P sampling depth

Fatemah · October 2, 2018, 8:14am

Hello
I hope you all are doing well,

There is a sequence count column next to the sample ID in table.qzv and demux.qzv (attached), Is it the total reads in R1 and R2 together for each sample?

I am not sure about p sampling depth for :
qiime diversity core-metrics-phylogenetic
--i-phylogeny rooted-tree.qza
--i-table table.qza
--p-sampling-depth ?
--m-metadata-file sample-metadata.tsv
--output-dir core-metrics-results
I have 51 samples (16s seq) and 5 samples have sequence count below than 1000. I have been advised to discard samples below than 1000 , May I know why and what would happen if all the samples are chosen regardless of their sequence counts ?
For my sample the lowest sequence count is 80, Should I choose 80 as p sampling depth? If I need to discard samples below than 1000, 5 samples will be removed from analysis.
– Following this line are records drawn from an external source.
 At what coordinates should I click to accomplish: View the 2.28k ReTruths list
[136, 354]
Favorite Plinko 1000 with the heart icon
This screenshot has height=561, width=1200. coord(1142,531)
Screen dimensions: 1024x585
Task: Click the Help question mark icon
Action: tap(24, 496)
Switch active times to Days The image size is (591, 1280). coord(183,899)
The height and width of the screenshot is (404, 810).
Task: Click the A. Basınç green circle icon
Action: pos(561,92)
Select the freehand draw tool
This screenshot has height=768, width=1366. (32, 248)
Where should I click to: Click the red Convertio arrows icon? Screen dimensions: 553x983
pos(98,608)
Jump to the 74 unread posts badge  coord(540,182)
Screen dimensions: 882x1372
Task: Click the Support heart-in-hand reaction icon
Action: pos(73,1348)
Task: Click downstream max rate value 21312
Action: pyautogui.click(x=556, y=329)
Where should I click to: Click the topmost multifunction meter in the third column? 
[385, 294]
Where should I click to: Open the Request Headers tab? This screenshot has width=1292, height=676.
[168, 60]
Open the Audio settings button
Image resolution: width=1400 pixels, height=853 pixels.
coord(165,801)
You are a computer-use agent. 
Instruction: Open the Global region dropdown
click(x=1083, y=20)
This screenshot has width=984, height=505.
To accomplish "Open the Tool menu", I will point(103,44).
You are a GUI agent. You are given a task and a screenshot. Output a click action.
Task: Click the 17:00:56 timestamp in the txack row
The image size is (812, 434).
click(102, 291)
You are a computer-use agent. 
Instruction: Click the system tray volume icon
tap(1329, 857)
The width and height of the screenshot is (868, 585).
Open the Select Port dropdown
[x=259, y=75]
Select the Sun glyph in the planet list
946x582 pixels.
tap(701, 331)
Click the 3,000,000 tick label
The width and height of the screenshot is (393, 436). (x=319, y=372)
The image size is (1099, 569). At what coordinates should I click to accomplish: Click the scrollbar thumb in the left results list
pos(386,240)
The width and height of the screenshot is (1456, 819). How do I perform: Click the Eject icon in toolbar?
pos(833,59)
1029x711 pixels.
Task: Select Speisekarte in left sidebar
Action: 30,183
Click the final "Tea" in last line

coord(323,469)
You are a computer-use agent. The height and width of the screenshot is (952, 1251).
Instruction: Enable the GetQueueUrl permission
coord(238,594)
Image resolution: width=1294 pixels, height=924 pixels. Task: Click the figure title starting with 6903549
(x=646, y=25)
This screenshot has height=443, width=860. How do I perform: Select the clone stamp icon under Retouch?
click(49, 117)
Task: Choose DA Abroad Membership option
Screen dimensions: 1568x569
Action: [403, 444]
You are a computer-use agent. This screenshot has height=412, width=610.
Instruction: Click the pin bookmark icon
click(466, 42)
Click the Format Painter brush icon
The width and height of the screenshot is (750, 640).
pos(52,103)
Thank you for your help. I really appreciate it.

Mehrbod_Estaki · October 2, 2018, 6:22pm

Hi @Fatemah,
The choice of picking your sampling depth is based on a variety of factors, much of which can be found in the literature as well has been discussed on the forum. Look through this thread for several links.
I would say 1000 is a minimum starting point. You should certainly not use those lower samples as the outcome of both alpha and beta diversity analyses will be extremely biased in those samples, thus giving you rather unusable results. Unfortunate yes, but necessary in my opinion. Your overall sampling depth in all your samples seem rather low, I wonder if its worth backtracking a bit to see why you have such low coverage.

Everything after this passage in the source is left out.